For all the things that didn’t go quite right for us, including: broken hiking poles, broken backpacks, soles of boots coming apart, lost sunglasses, Shawn’s feet troubles over the first 8 days and my bout of Beaver Fever midway through the trip, there were a lot of things that did actually go our way. The weather was amazing for 21 of the 24 days, and even though smoky at times, we had sun and blue skies for the majority of the trip. When the weather turned on day 15 and 16, we happened to have found shelter in the Malloy Igloo, a 12’ fibreglass dome North of the Bugaboos near the Conrad Icefield. Even though we fell two days behind after waiting out the storm, we set out across the glacier on day 17 with backpacks full of dry gear.

The Purcells are a rugged, beautiful mountain range and still offer a sense of remoteness, even though they’re bound by highways to the South, East and North. The Purcell Wilderness Conservancy is truly wild with no developed trails or infrastructure within the park boundary. This made up the first seven days of the trip as we stood high atop seldom climbed peaks and thrashed through the thickest alder either of us had ever seen. The next six days took us from Toby Creek to the Purcells, high on the glaciers and above the headwaters to many of the watersheds that feed our communities.

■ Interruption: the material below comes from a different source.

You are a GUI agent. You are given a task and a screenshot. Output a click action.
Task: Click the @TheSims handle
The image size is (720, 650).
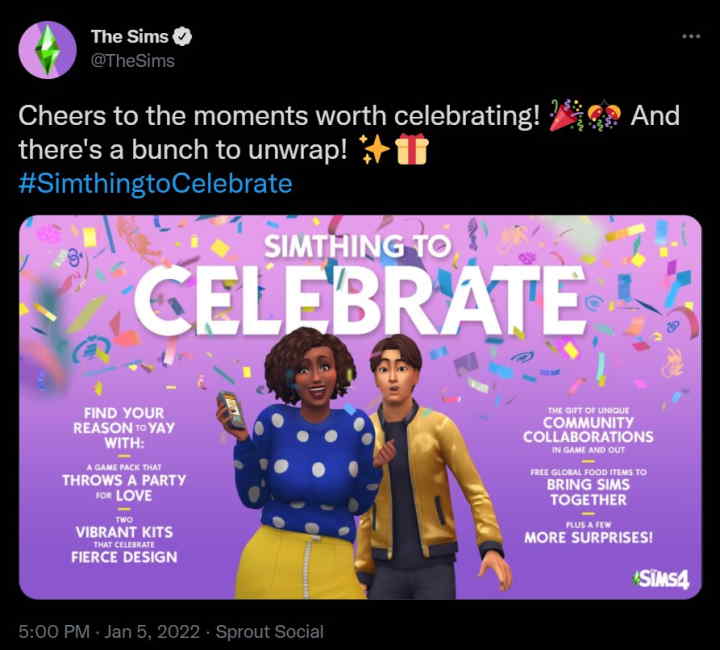pyautogui.click(x=133, y=61)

The next six days saw us go North from the Bugaboos across the largest glaciated feature, the Conrad Icefield, to McMurdo Creek. From there the end was in site as we hiked along Caribou Ridge before dropping down and sprinting out a very overgrown Beaver Valley trail to the TransCanada.

Over 24 days, the mountain range threw everything it possibly could at us. Without the luxury of trails, we had to deal with plenty of loose talus rock, days of bushwhacking, countless creek crossings and exposed ridges. All of our skills and training were put to the test as we crossed 19 glaciers, rigged more than a half dozen rappels from ridges and over cliffs and climbed loose, exposed terrain. Months of preparing meals and gear paid off as we only required about 55lbs of gear each in our packs. Years of careful route planning were evident on our trip as we never once had to backtrack, other than to navigate around crevasses on glaciers.

At the end of the day, the biggest factor contributing to our success was great teamwork between Shawn and myself. It was so much more than just being roped up together and travelling safely as a pair. We supported each other through the toughest days of the trip. When I was sick and all I wanted to do was lie down and not get back up or when Shawn’s soul had been sucked from his body after thirteen hours of bushwhacking, we were there to push each other and prop each other up.

A trip like this doesn’t just happen with the two of us. Shawn and I would both like to thank our partners, families, friends, coworkers and Kimberley’s amazing community of adventurers for their support. We would like to thank Mountain Equipment Coop for providing us with some gear through their Expedition Support program. In February of 2017 Shawn and I were awarded the MEC Adventure Grant from the Vancouver International Mountain Film Festival which allowed us to cover some of the costs of an otherwise self-funded expedition. Thank you to Sonia Bianchi with MEC and Tom Wright with the VIMFF.

Finally, the biggest thank you to Dave Quinn who was the inspiration for this trip a decade in the making!